▶ YOUR OBJECTIVE:
Put the lines into a numbered list, starting with the first one and stopping after the line that contains "Click the Help". Leave out any blank lines.

[Data records]
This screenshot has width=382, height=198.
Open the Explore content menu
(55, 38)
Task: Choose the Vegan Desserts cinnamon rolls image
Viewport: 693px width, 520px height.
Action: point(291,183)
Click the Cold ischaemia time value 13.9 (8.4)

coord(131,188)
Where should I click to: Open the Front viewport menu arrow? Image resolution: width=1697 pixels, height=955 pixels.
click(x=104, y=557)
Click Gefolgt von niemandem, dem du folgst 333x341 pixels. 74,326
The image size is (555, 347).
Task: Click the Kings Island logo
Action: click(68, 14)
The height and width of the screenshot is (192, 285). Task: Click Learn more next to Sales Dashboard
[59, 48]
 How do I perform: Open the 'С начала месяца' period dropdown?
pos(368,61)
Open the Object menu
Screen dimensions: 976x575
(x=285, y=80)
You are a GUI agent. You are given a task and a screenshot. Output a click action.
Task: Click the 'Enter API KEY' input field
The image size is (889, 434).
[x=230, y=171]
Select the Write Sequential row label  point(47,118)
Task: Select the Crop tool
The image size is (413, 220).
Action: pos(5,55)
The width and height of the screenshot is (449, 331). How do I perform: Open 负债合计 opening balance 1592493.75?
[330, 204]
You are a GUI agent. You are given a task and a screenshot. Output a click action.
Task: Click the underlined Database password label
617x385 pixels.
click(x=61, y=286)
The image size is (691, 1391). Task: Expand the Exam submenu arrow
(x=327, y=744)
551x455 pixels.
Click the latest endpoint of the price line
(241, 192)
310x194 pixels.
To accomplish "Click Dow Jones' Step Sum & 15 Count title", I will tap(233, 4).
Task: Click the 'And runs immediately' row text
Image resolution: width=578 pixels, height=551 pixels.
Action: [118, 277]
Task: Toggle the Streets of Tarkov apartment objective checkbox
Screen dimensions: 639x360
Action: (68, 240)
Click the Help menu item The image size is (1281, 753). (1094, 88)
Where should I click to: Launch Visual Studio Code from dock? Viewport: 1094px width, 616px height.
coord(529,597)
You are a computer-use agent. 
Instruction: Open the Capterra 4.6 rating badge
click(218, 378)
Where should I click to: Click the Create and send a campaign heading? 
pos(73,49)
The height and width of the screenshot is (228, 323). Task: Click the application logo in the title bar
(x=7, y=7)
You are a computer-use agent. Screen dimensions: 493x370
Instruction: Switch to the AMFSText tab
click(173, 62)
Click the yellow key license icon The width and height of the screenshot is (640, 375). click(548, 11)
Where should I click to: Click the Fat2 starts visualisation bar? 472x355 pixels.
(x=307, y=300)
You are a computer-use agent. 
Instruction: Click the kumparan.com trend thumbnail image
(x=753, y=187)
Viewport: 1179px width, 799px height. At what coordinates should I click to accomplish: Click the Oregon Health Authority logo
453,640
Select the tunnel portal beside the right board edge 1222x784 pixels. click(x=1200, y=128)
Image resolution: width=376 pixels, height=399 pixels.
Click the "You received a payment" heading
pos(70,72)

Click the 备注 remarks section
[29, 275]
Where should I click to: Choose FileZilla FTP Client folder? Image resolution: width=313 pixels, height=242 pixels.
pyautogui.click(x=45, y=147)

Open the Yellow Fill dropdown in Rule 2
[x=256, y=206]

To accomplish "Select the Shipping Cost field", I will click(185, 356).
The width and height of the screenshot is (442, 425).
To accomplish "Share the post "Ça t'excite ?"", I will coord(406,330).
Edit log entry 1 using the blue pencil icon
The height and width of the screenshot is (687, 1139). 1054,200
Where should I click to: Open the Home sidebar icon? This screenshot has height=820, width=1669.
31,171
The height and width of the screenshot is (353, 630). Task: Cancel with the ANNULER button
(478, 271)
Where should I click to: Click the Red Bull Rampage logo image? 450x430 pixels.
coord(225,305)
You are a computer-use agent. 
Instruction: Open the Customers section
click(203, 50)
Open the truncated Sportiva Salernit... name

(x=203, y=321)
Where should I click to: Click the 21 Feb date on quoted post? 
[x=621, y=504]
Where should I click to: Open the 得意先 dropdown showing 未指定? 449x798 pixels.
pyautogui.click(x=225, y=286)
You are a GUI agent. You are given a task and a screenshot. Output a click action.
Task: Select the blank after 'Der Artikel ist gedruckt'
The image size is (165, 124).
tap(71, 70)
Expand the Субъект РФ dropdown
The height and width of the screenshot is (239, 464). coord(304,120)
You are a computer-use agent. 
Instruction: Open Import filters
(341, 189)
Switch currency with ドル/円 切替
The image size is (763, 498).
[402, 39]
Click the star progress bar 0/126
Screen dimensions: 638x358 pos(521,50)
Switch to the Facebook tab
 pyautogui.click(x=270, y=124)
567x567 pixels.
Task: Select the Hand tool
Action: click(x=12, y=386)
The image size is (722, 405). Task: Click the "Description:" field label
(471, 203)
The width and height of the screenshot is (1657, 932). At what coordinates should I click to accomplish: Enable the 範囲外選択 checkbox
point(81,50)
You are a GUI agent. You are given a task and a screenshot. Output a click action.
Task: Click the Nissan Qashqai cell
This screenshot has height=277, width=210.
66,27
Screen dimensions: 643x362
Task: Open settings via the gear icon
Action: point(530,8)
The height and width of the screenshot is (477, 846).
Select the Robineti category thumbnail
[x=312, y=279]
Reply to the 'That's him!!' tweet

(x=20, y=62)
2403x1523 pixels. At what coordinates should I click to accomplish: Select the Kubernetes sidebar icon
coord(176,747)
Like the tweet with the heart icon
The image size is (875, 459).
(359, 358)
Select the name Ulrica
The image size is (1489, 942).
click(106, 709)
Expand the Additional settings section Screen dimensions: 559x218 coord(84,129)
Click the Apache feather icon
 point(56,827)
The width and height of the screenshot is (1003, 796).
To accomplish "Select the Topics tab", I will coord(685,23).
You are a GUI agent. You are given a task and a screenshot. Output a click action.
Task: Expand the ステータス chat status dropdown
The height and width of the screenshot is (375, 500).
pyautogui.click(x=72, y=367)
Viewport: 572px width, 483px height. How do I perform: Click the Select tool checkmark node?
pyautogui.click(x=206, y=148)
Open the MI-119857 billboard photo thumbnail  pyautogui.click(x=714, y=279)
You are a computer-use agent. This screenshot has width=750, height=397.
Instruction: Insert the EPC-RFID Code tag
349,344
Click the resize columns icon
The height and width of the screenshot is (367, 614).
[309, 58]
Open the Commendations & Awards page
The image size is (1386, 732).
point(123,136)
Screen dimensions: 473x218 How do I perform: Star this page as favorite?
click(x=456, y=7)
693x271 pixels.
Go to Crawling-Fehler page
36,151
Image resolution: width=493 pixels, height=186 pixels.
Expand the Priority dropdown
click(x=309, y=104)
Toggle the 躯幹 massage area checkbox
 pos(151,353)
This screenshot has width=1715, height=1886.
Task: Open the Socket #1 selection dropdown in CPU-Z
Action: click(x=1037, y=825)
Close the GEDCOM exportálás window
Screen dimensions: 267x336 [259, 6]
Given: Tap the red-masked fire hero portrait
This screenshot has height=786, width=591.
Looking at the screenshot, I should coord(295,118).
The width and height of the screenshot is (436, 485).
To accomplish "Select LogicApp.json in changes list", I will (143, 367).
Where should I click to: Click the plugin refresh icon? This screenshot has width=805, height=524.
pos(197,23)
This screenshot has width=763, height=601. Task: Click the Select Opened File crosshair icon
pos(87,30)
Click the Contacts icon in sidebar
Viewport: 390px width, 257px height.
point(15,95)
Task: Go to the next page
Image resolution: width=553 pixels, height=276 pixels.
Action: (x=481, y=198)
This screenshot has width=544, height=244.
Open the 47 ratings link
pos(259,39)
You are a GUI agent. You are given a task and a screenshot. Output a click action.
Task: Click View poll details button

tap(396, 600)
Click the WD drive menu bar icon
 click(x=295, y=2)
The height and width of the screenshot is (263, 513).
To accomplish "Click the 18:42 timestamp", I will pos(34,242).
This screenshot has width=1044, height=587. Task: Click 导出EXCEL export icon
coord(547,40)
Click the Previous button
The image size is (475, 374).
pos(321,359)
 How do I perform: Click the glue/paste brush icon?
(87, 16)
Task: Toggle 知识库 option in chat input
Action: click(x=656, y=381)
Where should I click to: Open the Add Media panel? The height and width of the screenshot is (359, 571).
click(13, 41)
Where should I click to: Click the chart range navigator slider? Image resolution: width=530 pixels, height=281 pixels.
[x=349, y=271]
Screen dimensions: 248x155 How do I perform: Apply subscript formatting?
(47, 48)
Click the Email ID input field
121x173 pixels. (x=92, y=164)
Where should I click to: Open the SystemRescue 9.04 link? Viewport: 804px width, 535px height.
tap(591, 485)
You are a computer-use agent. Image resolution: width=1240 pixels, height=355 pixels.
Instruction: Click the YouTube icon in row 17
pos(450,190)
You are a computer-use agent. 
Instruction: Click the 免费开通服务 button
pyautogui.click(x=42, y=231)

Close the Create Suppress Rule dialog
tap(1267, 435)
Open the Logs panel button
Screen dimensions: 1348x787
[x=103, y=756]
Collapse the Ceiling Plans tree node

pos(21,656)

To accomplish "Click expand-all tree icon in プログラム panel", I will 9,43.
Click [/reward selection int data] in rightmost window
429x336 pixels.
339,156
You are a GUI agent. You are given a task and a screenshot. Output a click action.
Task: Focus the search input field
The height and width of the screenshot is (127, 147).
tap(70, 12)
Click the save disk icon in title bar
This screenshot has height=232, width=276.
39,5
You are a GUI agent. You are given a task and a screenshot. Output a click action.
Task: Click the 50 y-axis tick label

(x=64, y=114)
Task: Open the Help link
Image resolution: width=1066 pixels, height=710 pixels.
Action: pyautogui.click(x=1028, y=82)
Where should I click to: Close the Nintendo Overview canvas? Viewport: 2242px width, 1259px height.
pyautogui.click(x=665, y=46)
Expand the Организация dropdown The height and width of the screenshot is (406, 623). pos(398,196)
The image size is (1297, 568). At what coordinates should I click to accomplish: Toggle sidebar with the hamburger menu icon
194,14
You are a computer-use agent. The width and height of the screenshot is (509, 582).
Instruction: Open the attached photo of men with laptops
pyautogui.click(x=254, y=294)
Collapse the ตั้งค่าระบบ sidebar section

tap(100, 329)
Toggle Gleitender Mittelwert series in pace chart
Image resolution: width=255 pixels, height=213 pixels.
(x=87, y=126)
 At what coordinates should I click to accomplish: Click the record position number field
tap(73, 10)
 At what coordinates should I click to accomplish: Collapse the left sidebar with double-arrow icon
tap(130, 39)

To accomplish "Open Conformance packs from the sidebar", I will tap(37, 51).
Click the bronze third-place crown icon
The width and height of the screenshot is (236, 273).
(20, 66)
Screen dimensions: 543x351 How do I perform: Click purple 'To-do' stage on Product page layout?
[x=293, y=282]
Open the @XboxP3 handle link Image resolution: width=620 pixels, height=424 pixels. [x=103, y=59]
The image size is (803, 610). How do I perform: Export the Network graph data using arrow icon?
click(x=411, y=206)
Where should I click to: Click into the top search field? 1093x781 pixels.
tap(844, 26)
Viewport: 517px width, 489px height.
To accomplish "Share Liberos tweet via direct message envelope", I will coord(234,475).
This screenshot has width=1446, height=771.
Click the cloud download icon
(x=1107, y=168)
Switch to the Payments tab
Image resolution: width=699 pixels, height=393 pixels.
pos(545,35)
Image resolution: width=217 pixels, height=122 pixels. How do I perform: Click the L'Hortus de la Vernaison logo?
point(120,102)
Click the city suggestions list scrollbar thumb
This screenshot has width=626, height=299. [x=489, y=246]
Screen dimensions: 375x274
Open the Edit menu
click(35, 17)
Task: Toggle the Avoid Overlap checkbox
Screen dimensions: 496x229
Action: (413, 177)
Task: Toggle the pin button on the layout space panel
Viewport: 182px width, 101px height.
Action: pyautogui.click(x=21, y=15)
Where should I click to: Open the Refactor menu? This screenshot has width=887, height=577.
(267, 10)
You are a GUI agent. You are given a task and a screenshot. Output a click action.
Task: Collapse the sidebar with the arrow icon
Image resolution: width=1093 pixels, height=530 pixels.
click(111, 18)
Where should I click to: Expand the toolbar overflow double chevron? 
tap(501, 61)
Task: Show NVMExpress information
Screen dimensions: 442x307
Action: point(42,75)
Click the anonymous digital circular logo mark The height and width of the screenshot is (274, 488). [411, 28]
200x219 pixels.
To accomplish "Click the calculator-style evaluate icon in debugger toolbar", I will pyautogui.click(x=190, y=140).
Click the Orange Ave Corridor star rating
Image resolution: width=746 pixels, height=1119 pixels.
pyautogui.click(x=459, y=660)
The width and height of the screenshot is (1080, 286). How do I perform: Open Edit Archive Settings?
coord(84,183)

▶ SOLUTION FOR THIS TASK:
1. This screenshot has width=382, height=198.
2. Open the Explore content menu
3. (55, 38)
4. Task: Choose the Vegan Desserts cinnamon rolls image
5. Viewport: 693px width, 520px height.
6. Action: point(291,183)
7. Click the Cold ischaemia time value 13.9 (8.4)
8. coord(131,188)
9. Where should I click to: Open the Front viewport menu arrow? Image resolution: width=1697 pixels, height=955 pixels.
10. click(x=104, y=557)
11. Click Gefolgt von niemandem, dem du folgst 333x341 pixels. 74,326
12. The image size is (555, 347).
13. Task: Click the Kings Island logo
14. Action: click(68, 14)
15. The height and width of the screenshot is (192, 285). Task: Click Learn more next to Sales Dashboard
16. [59, 48]
17.  How do I perform: Open the 'С начала месяца' period dropdown?
18. pos(368,61)
19. Open the Object menu
20. Screen dimensions: 976x575
21. (x=285, y=80)
22. You are a GUI agent. You are given a task and a screenshot. Output a click action.
23. Task: Click the 'Enter API KEY' input field
24. The image size is (889, 434).
25. [x=230, y=171]
26. Select the Write Sequential row label  point(47,118)
27. Task: Select the Crop tool
28. The image size is (413, 220).
29. Action: pos(5,55)
30. The width and height of the screenshot is (449, 331). How do I perform: Open 负债合计 opening balance 1592493.75?
31. [330, 204]
32. You are a GUI agent. You are given a task and a screenshot. Output a click action.
33. Task: Click the underlined Database password label
34. 617x385 pixels.
35. click(x=61, y=286)
36. The image size is (691, 1391). Task: Expand the Exam submenu arrow
37. (x=327, y=744)
38. 551x455 pixels.
39. Click the latest endpoint of the price line
40. (241, 192)
41. 310x194 pixels.
42. To accomplish "Click Dow Jones' Step Sum & 15 Count title", I will tap(233, 4).
43. Task: Click the 'And runs immediately' row text
44. Image resolution: width=578 pixels, height=551 pixels.
45. Action: [118, 277]
46. Task: Toggle the Streets of Tarkov apartment objective checkbox
47. Screen dimensions: 639x360
48. Action: (68, 240)
49. Click the Help menu item The image size is (1281, 753). (1094, 88)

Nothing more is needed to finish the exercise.